Figure 1. Schematic representation of the development of a model for maximum biomass production in complex media of microbial organisms.

We aim at developing a phenomenological model to predict the maximum biomass production B _m of species s when growing in a medium containing a set of nutrients {i} acting as a carbon source under aerobic conditions. That is, we want to express B _m as a function f ({i}, s) that only takes into account data related to: i) the set of nutrients {i} available, namely, nutrient type, the set of pathways {p(i)} that can catabolize each nutrient, and the carbon content C_i of each nutrient; and ii) the species s, specifically the presence or not of certain enzymes in a species that allow to catabolize specific types of nutrients (enzymes EC: 1.1.1.35, EC: 2.3.1.16, and EC 3.5.2.17 - see text).

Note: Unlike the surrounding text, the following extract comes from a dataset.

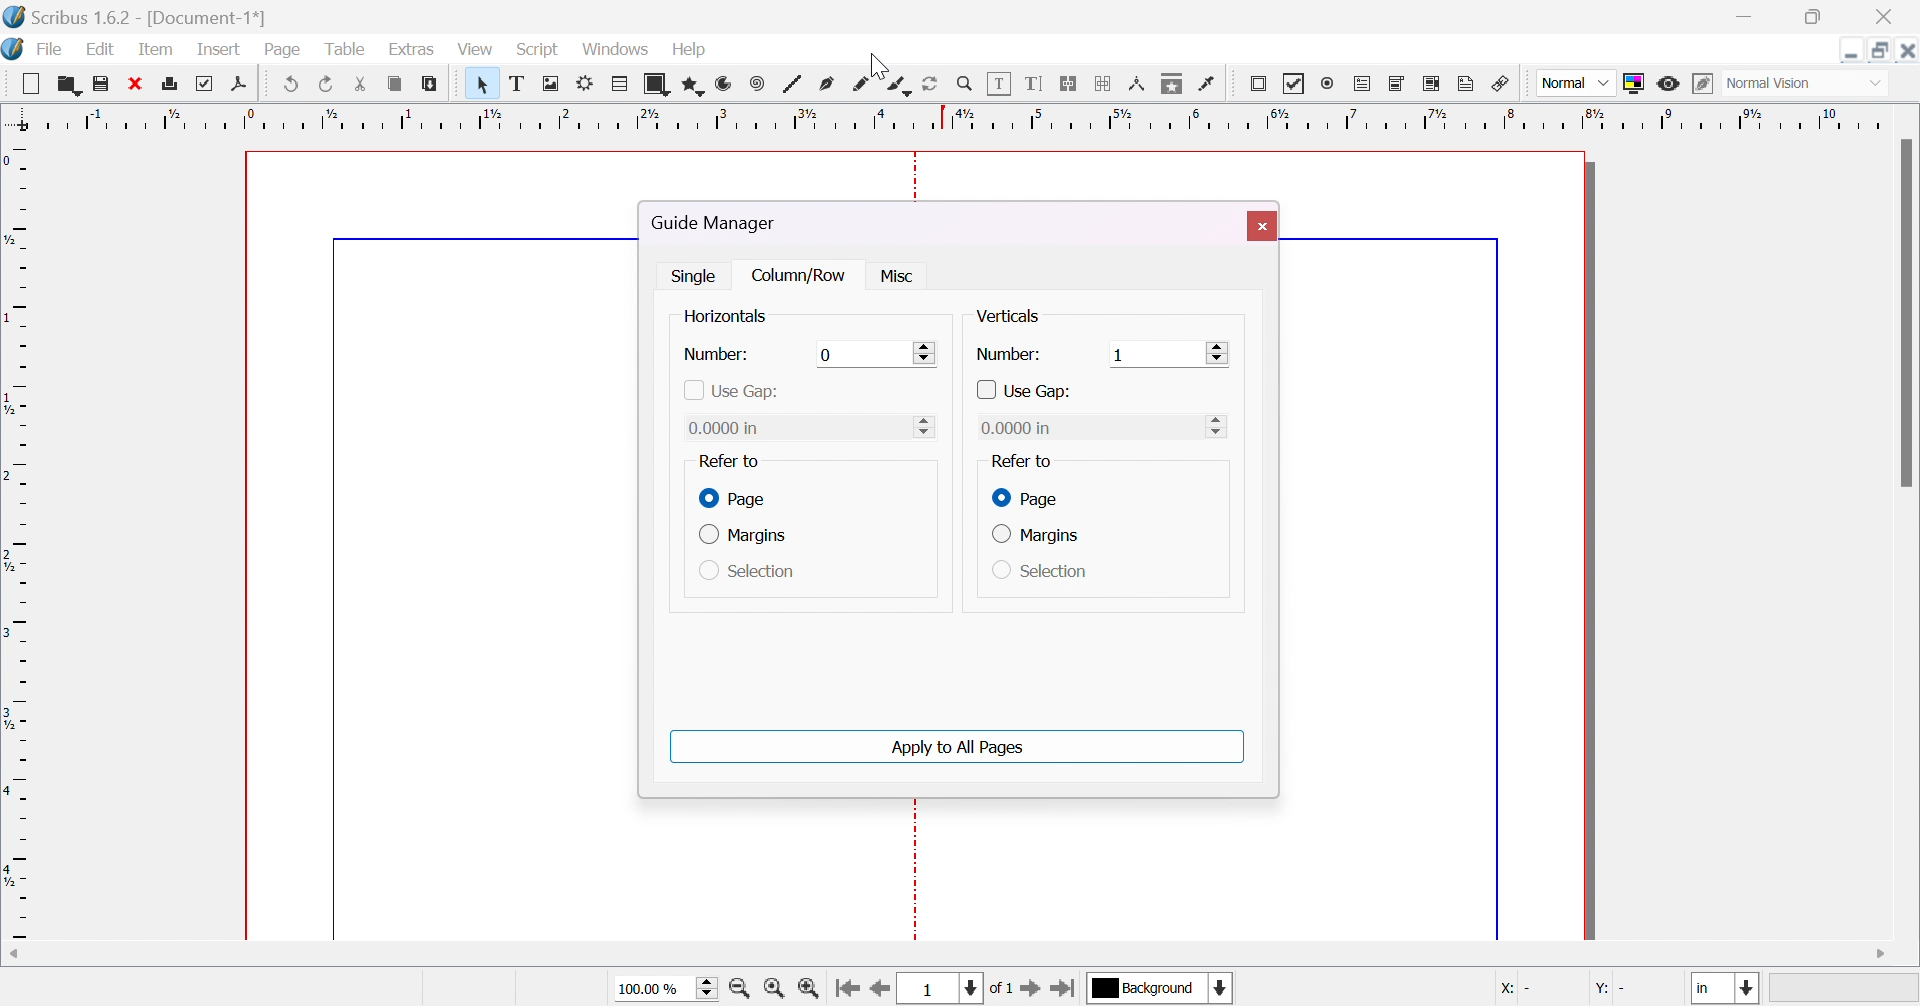 The width and height of the screenshot is (1920, 1006). Describe the element at coordinates (555, 85) in the screenshot. I see `image frame` at that location.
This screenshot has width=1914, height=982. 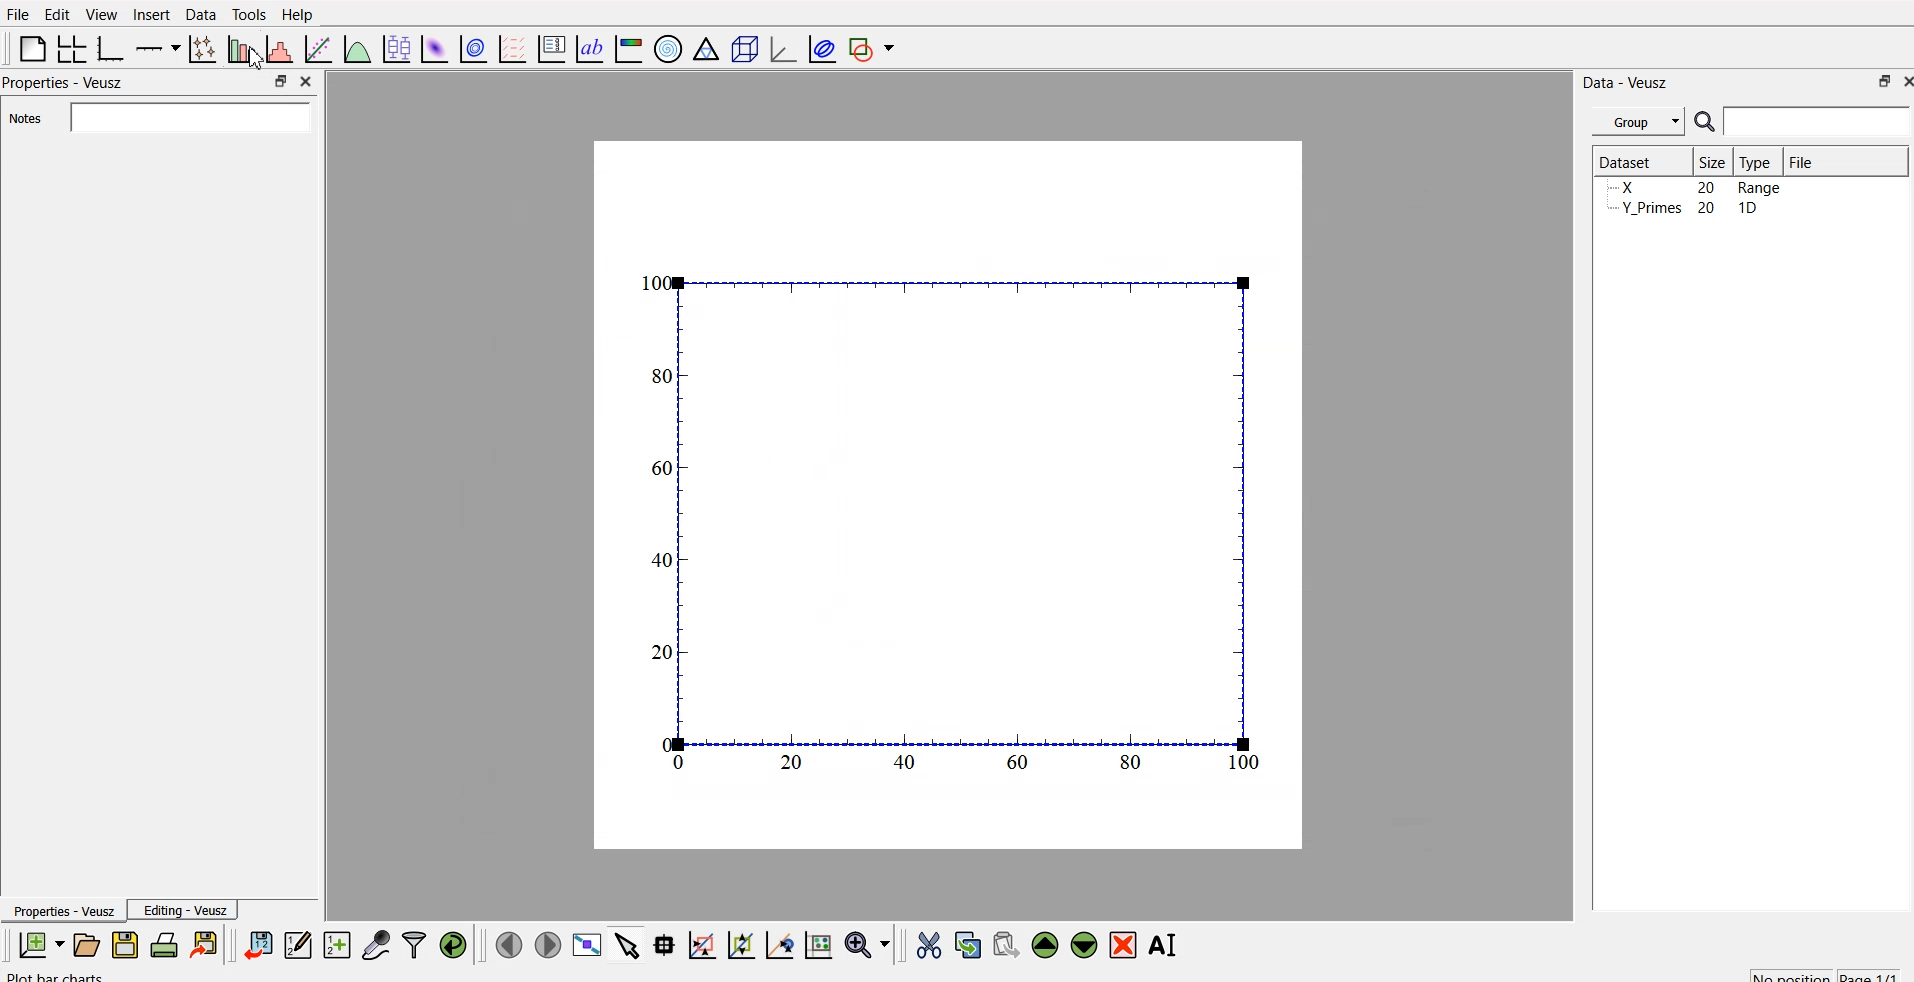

In order to achieve our goal, there are three different questions we need to answer: i) Does nutrient i produce growth or not in species s when acting as the sole source of carbon? We find that whether nutrient i produces growth (G) or not (NG) is a function of the nutrient type (see text) and its pathway membership; (ii) If a nutrient produces growth, what is the maximal biomass it can produce in species s when acting as the sole source of carbon? We find that is proportional to C_i, the number of carbons in nutrient i, and that the proportionality constant y _s depends on the species s. iii) What is the maximal biomass production B _m(m) when growing on a complex medium m? We find that B _m(m) can be well approximated by adding up the individual contributions of nutrients i present in medium m.